## begin Given data

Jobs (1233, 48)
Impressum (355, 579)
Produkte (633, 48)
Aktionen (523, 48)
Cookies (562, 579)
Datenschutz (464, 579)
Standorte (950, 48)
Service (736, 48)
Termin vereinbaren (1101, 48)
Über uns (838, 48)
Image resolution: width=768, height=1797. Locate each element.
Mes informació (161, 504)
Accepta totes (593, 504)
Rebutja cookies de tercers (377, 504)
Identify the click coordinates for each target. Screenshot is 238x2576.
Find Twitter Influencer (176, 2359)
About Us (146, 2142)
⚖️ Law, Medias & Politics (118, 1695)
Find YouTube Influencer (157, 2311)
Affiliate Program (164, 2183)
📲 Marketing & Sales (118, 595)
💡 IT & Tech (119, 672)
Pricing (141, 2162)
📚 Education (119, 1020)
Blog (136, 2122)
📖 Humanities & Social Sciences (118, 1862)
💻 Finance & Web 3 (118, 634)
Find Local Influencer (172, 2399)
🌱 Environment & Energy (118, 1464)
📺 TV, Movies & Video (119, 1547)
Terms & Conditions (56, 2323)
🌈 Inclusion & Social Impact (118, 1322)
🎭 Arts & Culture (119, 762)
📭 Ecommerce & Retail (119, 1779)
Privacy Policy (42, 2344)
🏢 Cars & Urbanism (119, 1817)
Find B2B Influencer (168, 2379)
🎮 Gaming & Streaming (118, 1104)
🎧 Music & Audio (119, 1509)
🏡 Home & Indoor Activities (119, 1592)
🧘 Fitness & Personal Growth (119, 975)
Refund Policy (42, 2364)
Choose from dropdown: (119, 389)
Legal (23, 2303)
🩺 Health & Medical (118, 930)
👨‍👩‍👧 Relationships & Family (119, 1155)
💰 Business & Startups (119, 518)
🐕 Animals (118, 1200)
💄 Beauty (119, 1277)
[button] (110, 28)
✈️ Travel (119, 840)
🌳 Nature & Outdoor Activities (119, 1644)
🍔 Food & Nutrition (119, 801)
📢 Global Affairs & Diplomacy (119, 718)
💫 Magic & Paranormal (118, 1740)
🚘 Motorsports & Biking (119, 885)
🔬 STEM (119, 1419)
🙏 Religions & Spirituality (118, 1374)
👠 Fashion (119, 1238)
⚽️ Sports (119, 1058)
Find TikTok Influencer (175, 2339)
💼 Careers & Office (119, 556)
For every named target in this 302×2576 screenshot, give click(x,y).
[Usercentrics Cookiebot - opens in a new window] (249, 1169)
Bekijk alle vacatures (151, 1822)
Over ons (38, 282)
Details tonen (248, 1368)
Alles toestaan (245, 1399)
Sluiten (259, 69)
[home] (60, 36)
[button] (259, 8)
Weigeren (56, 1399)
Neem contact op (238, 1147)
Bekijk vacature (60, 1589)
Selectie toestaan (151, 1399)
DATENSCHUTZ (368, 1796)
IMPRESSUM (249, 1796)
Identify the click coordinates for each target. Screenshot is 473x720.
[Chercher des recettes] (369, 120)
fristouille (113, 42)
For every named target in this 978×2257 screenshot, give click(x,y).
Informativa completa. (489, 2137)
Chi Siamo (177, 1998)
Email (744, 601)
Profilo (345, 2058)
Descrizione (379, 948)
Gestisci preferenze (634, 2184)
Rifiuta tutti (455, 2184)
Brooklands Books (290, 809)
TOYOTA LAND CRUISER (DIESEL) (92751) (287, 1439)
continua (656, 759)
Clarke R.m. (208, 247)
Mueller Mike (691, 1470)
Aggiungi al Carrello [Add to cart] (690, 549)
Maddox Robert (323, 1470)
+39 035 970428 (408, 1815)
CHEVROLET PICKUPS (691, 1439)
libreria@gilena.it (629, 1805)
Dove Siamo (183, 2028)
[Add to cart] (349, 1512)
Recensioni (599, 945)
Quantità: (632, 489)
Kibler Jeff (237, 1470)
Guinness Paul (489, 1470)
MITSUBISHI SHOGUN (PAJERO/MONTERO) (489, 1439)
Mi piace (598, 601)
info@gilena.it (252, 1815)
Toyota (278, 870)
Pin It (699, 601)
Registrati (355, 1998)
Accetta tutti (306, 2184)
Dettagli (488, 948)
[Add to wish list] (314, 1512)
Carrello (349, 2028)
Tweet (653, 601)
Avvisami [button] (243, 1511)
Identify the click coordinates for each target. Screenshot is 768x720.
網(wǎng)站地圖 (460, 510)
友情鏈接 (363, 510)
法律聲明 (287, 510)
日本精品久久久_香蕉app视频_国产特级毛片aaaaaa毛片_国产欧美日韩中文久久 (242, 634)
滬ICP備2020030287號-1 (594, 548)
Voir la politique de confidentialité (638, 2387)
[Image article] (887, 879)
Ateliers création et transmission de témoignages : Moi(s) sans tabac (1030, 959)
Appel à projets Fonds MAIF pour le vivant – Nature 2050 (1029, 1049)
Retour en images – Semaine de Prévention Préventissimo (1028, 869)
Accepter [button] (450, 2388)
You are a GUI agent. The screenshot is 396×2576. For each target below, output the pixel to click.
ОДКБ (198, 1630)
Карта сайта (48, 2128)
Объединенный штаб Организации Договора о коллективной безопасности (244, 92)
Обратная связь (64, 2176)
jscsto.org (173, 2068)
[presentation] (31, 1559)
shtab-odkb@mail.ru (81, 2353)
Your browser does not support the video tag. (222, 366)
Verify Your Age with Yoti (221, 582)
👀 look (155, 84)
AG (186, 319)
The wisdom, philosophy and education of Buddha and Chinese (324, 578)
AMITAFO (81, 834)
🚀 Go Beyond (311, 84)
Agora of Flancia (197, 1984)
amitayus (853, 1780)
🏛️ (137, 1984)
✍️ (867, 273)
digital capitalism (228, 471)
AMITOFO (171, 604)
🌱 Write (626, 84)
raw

## end Given data

=== Your instructions ===
Please render the entries from the line that contains "Startups (119, 518)" through the line that contains "Sports (119, 1058)" as a Markdown table with the columns Row and Line. Number each line in the Row column and leave out any blank lines.

=== Solution ===
| Row | Line |
|---|---|
| 1 | 💰 Business & Startups (119, 518) |
| 2 | 🐕 Animals (118, 1200) |
| 3 | 💄 Beauty (119, 1277) |
| 4 | [button] (110, 28) |
| 5 | ✈️ Travel (119, 840) |
| 6 | 🌳 Nature & Outdoor Activities (119, 1644) |
| 7 | 🍔 Food & Nutrition (119, 801) |
| 8 | 📢 Global Affairs & Diplomacy (119, 718) |
| 9 | 💫 Magic & Paranormal (118, 1740) |
| 10 | 🚘 Motorsports & Biking (119, 885) |
| 11 | 🔬 STEM (119, 1419) |
| 12 | 🙏 Religions & Spirituality (118, 1374) |
| 13 | 👠 Fashion (119, 1238) |
| 14 | ⚽️ Sports (119, 1058) |